How to Query number of Routing Shards?

How can I find out the number of routing shards an index was created with? I tried using the Get Index Settings API, but it doesn't show up there:

# Create the Index
PUT twitter
{
  "settings": {
    "index": {
      "number_of_shards": 5,
      "number_of_routing_shards": 20
    }
  }
}

# Get the settings
GET twitter/_settings

gives me this result:

{
  "twitter" : {
    "settings" : {
      "index" : {
        "creation_date" : "1578512730838",
        "number_of_shards" : "5",
        "number_of_replicas" : "1",
        "uuid" : "ZQ5h-HjdS3mFojrrpc_3GA",
        "version" : {
          "created" : "7050199"
        },
        "provided_name" : "twitter"
      }
    }
  }
}

which doesn't tell me the number of routing shards. I even tried querying the setting directly, but GET twitter/_settings/index.number_of_routing_shards just returns { }

I'm using elasticearch 7.5.1

try using include_defaults=true as a parameter

That gave me a response, but curiously it returns 1 as the answer.

GET twitter/_settings/index.number_of_routing_shards?include_defaults=true
{
  "twitter" : {
    "settings" : { },
    "defaults" : {
      "index" : {
        "number_of_routing_shards" : "1"
      }
    }
  }
}

Hm, indeed. This always seems to be "1", which is a fallback, but it should actually work with a multipler of the number of shards. Let me check that tomorrow and come back to you.

I found https://github.com/elastic/elasticsearch/issues/33036 telling that the setting is not exposed in the index settings. The issue however is still open.

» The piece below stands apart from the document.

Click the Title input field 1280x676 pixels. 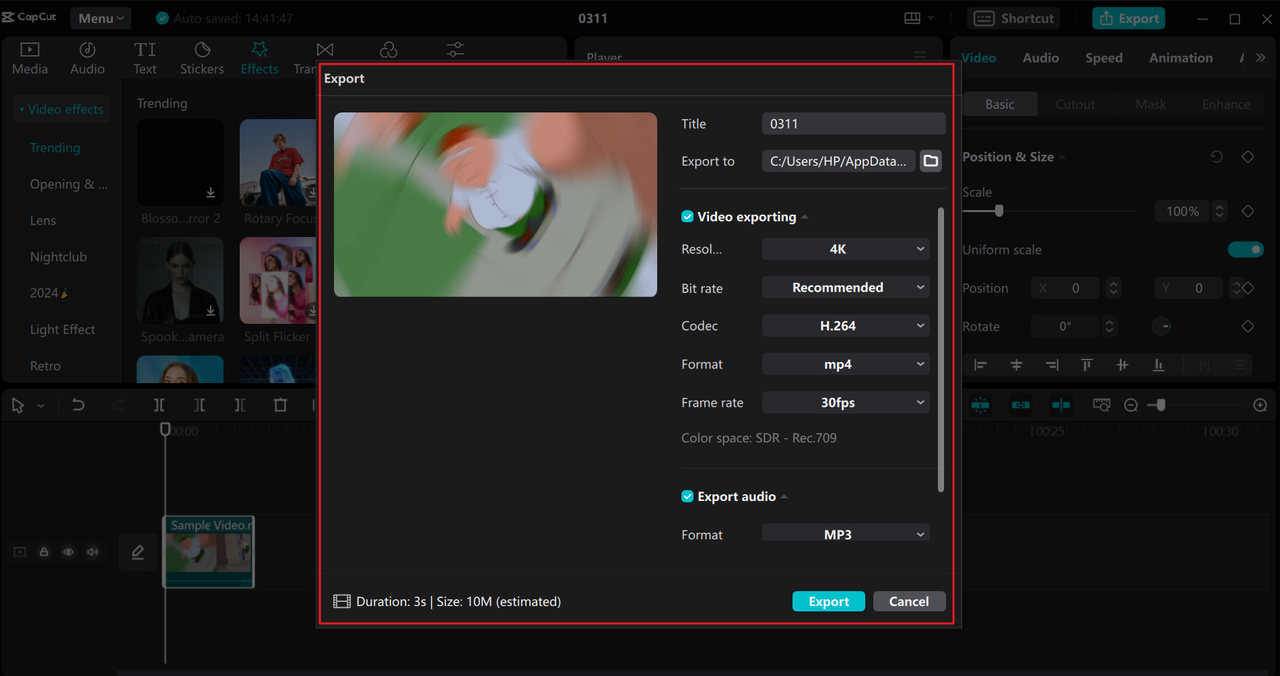tap(853, 124)
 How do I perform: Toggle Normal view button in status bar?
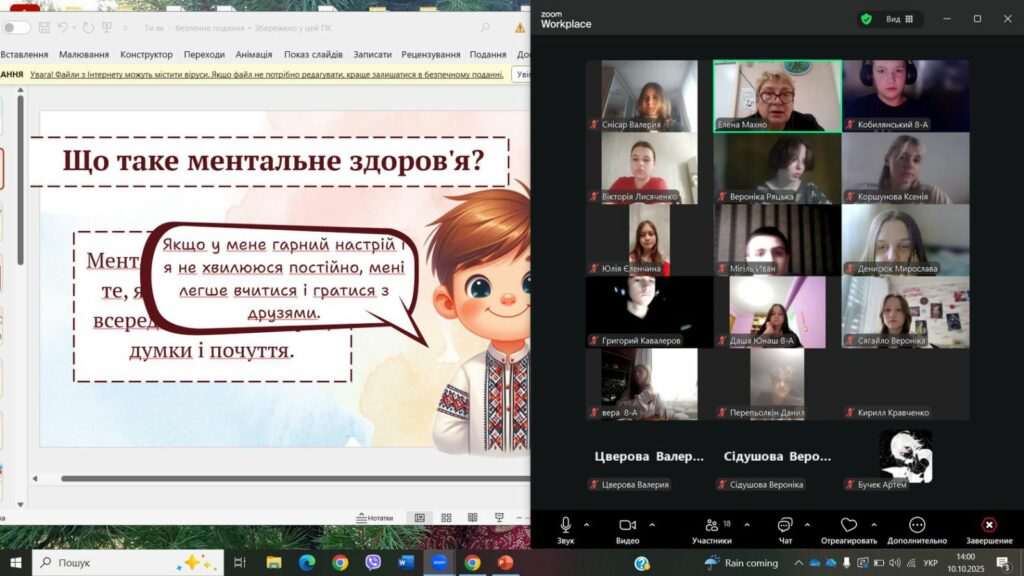tap(420, 518)
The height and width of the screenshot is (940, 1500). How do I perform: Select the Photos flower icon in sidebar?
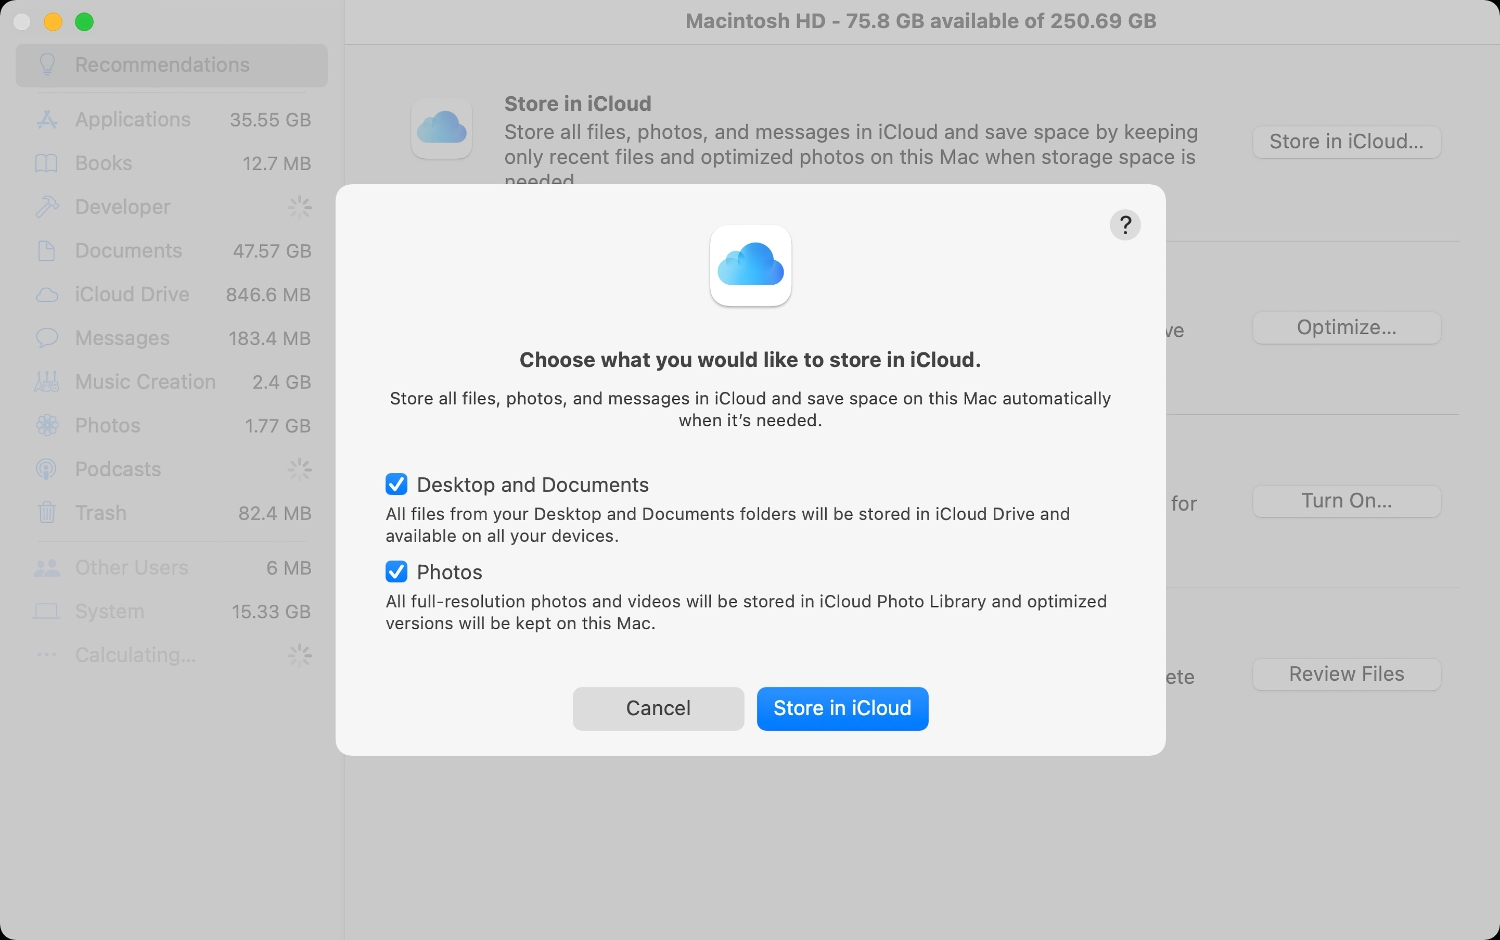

Fair enough, thanks @spinscale!

Looks like a possible workaround mentioned in that issue is to call the _split API with an invalid number of target shards, and the error response will include the number of routing shards.
So in this example you could try

POST twitter/_split/target-index
{
  "settings": {
    "index.number_of_shards": 15
  }
}
{
  "error": {
    "root_cause": [
      {
        "type": "illegal_state_exception",
        "reason": "the number of routing shards [20] must be a multiple of the target shards [15]"
      }
    ],
    "type": "illegal_state_exception",
    "reason": "the number of routing shards [20] must be a multiple of the target shards [15]"
  },
  "status": 500
}

The problem is you could potentially pick a valid number and split the index. To be safer, you could try setting index.number_of_shards to a very high number, making it unlikely that the number of routing shards is a multiple. Probably a better solution is to just use templates and trust the setting in the template is correct.